Assignment :: Reproduce the first line of the material below and each line after it, exactly, through the line containing "Screen dimensions: 472x261", and give nothing more.

[[ Material for the task, beginning ]]

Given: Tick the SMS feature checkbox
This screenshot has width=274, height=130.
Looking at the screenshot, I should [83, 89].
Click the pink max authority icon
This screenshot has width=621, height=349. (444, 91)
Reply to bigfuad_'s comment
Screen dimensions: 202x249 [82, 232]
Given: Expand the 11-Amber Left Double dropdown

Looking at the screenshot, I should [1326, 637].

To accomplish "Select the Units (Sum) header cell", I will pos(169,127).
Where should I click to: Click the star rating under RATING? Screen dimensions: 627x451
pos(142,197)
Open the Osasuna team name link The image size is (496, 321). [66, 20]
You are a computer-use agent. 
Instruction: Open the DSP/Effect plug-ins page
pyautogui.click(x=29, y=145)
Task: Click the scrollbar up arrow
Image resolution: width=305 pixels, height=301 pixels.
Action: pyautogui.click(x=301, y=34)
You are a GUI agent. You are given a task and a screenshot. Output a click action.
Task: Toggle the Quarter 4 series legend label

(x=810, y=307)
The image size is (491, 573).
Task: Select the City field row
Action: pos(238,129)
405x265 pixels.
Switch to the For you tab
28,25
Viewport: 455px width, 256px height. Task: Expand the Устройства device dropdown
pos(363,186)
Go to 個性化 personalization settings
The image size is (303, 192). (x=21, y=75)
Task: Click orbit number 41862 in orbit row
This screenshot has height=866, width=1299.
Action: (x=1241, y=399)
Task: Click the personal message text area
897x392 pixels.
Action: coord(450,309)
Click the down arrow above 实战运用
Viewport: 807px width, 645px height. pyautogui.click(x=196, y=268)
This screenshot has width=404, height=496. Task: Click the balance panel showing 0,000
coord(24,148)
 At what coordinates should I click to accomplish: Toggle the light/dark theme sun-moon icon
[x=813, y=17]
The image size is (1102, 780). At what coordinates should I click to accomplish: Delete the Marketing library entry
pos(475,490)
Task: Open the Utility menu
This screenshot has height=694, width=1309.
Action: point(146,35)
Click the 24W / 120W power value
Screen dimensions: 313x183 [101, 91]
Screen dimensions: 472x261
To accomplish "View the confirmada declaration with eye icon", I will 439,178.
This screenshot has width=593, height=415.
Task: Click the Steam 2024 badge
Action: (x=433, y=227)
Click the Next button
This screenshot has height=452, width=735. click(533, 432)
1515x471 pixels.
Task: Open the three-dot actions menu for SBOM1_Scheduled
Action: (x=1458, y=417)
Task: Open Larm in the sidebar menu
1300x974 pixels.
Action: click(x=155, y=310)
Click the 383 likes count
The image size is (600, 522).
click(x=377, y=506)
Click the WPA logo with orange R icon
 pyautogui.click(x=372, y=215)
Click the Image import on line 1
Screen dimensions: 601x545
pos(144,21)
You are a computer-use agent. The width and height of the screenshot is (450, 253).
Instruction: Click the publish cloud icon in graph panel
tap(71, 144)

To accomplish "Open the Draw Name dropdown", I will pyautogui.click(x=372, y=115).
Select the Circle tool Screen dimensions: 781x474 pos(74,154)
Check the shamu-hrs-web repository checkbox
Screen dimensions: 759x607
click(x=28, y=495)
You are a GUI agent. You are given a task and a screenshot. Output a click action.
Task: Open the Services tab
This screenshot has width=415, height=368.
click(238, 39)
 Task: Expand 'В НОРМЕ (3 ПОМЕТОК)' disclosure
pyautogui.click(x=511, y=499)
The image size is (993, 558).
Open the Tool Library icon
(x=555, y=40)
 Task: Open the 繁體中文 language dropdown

[[ Material for the task, end ]]

Finished exercise ::
Given: Tick the SMS feature checkbox
This screenshot has width=274, height=130.
Looking at the screenshot, I should [83, 89].
Click the pink max authority icon
This screenshot has width=621, height=349. (444, 91)
Reply to bigfuad_'s comment
Screen dimensions: 202x249 [82, 232]
Given: Expand the 11-Amber Left Double dropdown

Looking at the screenshot, I should [1326, 637].

To accomplish "Select the Units (Sum) header cell", I will pos(169,127).
Where should I click to: Click the star rating under RATING? Screen dimensions: 627x451
pos(142,197)
Open the Osasuna team name link The image size is (496, 321). [66, 20]
You are a computer-use agent. 
Instruction: Open the DSP/Effect plug-ins page
pyautogui.click(x=29, y=145)
Task: Click the scrollbar up arrow
Image resolution: width=305 pixels, height=301 pixels.
Action: pyautogui.click(x=301, y=34)
You are a GUI agent. You are given a task and a screenshot. Output a click action.
Task: Toggle the Quarter 4 series legend label

(x=810, y=307)
The image size is (491, 573).
Task: Select the City field row
Action: pos(238,129)
405x265 pixels.
Switch to the For you tab
28,25
Viewport: 455px width, 256px height. Task: Expand the Устройства device dropdown
pos(363,186)
Go to 個性化 personalization settings
The image size is (303, 192). (x=21, y=75)
Task: Click orbit number 41862 in orbit row
This screenshot has height=866, width=1299.
Action: (x=1241, y=399)
Task: Click the personal message text area
897x392 pixels.
Action: coord(450,309)
Click the down arrow above 实战运用
Viewport: 807px width, 645px height. pyautogui.click(x=196, y=268)
This screenshot has width=404, height=496. Task: Click the balance panel showing 0,000
coord(24,148)
 At what coordinates should I click to accomplish: Toggle the light/dark theme sun-moon icon
[x=813, y=17]
The image size is (1102, 780). At what coordinates should I click to accomplish: Delete the Marketing library entry
pos(475,490)
Task: Open the Utility menu
This screenshot has height=694, width=1309.
Action: point(146,35)
Click the 24W / 120W power value
Screen dimensions: 313x183 [101, 91]
Screen dimensions: 472x261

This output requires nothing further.